Top Five April Fool Pranks and 15% Off Proporta Products + FREE UK Delivery

It is that time of year when Pranksters come in to thier own. Proporta has compiled a  list of the best April Fool jokes, and to celebrate this all weekend from 31st March to 3rd April, if you use promocode NOJOKE11 in the checkout Proporta will take 15% off your order value and give you FREE UK Standard Delivery in the UK.

Number 1:
The Swiss Spaghetti Harvest
1957: The respected BBC news show Panorama announced that thanks to a very mild winter and the virtual elimination of the dreaded spaghetti weevil, Swiss farmers were enjoying a bumper spaghetti crop. It accompanied this announcement with footage of Swiss peasants pulling strands of spaghetti down from trees. Huge numbers of viewers were taken in. Many called the BBC wanting to know how they could grow their own spaghetti tree. To this the BBC diplomatically replied, “place a sprig of spaghetti in a tin of tomato sauce and hope for the best.”

Number 2:
Internet Spring Cleaning
1997: An email message spread throughout the world announcing that the internet would be shut down for cleaning for twenty-four hours from March 31 until April 2. This cleaning was said to be necessary to clear out the “electronic flotsam and jetsam” that had accumulated in the network. Dead email and inactive ftp, www, and gopher sites would be purged. The cleaning would be done by “five very powerful Japanese-built multi-lingual Internet-crawling robots (Toshiba ML-2274) situated around the world.” During this period, users were warned to disconnect all devices from the internet.
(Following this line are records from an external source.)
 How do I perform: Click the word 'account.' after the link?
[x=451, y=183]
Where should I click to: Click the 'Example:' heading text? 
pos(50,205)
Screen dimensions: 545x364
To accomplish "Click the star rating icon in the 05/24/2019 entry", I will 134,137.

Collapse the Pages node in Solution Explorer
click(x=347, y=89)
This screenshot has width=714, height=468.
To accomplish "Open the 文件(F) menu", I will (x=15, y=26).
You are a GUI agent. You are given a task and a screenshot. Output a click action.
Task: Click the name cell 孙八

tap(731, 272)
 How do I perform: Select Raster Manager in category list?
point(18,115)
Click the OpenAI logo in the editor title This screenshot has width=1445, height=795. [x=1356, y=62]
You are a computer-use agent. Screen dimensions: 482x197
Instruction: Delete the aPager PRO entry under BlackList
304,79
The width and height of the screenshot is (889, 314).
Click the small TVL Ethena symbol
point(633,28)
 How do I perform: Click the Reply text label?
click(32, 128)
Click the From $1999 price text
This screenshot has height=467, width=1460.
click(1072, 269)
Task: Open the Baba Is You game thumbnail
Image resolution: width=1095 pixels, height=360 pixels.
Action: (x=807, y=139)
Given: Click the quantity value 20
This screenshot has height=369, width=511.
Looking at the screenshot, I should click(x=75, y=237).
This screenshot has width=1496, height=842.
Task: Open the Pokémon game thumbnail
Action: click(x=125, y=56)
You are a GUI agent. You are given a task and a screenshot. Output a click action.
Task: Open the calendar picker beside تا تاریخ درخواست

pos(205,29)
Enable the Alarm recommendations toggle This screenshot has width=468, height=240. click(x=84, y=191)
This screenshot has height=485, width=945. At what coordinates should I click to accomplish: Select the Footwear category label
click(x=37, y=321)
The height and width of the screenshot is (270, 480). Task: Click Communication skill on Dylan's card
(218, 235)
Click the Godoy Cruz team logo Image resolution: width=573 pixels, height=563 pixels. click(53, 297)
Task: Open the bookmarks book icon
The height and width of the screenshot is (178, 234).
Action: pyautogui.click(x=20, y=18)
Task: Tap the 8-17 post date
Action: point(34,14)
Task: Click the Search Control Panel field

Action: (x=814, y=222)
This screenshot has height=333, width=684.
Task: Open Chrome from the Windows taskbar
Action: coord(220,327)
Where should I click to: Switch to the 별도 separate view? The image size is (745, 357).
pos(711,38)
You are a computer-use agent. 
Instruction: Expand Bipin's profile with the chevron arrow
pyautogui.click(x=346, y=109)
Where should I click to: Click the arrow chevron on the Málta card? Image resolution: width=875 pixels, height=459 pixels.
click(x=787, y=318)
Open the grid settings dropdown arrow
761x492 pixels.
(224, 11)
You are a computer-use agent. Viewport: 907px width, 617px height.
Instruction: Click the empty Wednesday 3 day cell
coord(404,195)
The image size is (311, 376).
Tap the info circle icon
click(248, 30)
The message supposedly originated from the “Interconnected Network Maintenance Staff, Main Branch, Massachusetts Institute of Technology.” This joke was an updated version of an old joke that used to be told about the phone system. For many years, gullible phone customers had been warned that the phone systems would be cleaned on April Fool’s Day. They were cautioned to place plastic bags over the ends of the phone to catch the dust that might be blown out of the phone lines during this period.

Number 3:
Big Ben Goes Digital
1980: The BBC reported that Big Ben, in order to keep up with the times, was going to be given a digital readout. The announcement received a huge response from listeners shocked and angered by the proposed change. The BBC Japanese service also announced that the clock hands would be sold to the first four listeners to contact them. One Japanese seaman in the mid-Atlantic immediately radioed in a bid.

Number 4:
Penguins Flying
2005: BBC Documentary made it look as if penguins could fly –

Number 5:
New Night singing Mice:
BBC Radio 3 and the famous naturalist David Attenborough conspired in 1975 and broadcasted about the discovery of a new species of night-singing tree mice known as Musendrophilus. This species was reported to have been found on a group of islands in the Pacific known as the Sheba Islands and even fake sound recordings of the island’s fauna were played for the audience. It was said that the inhabitants of the island used the webbed feet of the animal as reeds for musical instruments. The report sparked quite an interest among people. Later, it was said that the inspiration for such an animal was taken from the tales of Tree Squeaks that are said to live high in the tress of North America and squeak every time the wind blows.